» Data for processing:
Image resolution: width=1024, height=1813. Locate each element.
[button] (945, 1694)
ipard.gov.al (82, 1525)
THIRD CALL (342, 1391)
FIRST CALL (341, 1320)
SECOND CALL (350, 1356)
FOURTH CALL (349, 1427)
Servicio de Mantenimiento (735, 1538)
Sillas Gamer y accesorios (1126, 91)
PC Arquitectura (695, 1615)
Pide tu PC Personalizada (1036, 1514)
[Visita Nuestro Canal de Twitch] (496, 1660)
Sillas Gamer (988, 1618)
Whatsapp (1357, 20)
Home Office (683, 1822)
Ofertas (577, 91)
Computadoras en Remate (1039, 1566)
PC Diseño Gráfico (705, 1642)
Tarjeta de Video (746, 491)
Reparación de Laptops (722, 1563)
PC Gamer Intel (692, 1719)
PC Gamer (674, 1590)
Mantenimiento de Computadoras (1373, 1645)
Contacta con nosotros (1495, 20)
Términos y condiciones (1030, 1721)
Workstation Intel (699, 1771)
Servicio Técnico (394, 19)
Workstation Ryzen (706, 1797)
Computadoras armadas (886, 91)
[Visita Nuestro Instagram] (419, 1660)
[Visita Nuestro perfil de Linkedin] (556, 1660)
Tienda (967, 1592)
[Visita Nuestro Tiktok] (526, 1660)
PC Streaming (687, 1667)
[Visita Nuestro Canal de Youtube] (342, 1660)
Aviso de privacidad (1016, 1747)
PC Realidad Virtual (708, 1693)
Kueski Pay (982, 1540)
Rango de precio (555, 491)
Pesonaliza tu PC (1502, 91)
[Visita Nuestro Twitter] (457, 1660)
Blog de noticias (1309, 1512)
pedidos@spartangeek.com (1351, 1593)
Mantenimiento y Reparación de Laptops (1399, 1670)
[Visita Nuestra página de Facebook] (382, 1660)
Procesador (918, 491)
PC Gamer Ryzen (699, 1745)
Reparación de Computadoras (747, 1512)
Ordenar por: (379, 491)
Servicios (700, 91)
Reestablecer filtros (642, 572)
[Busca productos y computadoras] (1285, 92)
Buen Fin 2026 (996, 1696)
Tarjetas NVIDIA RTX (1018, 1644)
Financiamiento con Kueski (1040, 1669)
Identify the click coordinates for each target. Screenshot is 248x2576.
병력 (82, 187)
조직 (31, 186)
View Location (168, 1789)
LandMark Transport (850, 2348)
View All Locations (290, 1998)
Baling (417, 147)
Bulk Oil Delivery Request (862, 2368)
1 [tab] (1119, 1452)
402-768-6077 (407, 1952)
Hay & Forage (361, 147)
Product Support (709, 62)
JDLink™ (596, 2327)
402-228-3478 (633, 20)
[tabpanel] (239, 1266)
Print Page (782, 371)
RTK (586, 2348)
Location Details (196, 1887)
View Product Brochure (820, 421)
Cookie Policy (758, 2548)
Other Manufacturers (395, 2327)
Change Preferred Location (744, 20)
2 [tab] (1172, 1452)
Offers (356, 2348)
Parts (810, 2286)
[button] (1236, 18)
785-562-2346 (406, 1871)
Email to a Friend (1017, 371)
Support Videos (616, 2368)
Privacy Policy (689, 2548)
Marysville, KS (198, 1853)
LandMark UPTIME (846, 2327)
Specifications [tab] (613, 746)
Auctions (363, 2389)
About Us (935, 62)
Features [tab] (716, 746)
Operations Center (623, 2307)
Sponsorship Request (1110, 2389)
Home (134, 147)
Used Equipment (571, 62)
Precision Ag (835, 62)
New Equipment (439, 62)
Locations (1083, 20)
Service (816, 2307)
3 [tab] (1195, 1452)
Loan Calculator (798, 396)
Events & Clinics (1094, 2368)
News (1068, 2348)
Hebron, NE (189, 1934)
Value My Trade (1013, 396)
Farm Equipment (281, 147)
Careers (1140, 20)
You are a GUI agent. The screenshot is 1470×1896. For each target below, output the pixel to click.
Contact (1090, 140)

» Description of the task:
Each line from the one containing "Auctions (363, 2389)" through the end of the material must be returned exactly; no other line should appear.

» Exercise answer:
Auctions (363, 2389)
About Us (935, 62)
Features [tab] (716, 746)
Operations Center (623, 2307)
Sponsorship Request (1110, 2389)
Home (134, 147)
Used Equipment (571, 62)
Precision Ag (835, 62)
New Equipment (439, 62)
Locations (1083, 20)
Service (816, 2307)
3 [tab] (1195, 1452)
Loan Calculator (798, 396)
Events & Clinics (1094, 2368)
News (1068, 2348)
Hebron, NE (189, 1934)
Value My Trade (1013, 396)
Farm Equipment (281, 147)
Careers (1140, 20)
You are a GUI agent. The screenshot is 1470×1896. For each target below, output the pixel to click.
Contact (1090, 140)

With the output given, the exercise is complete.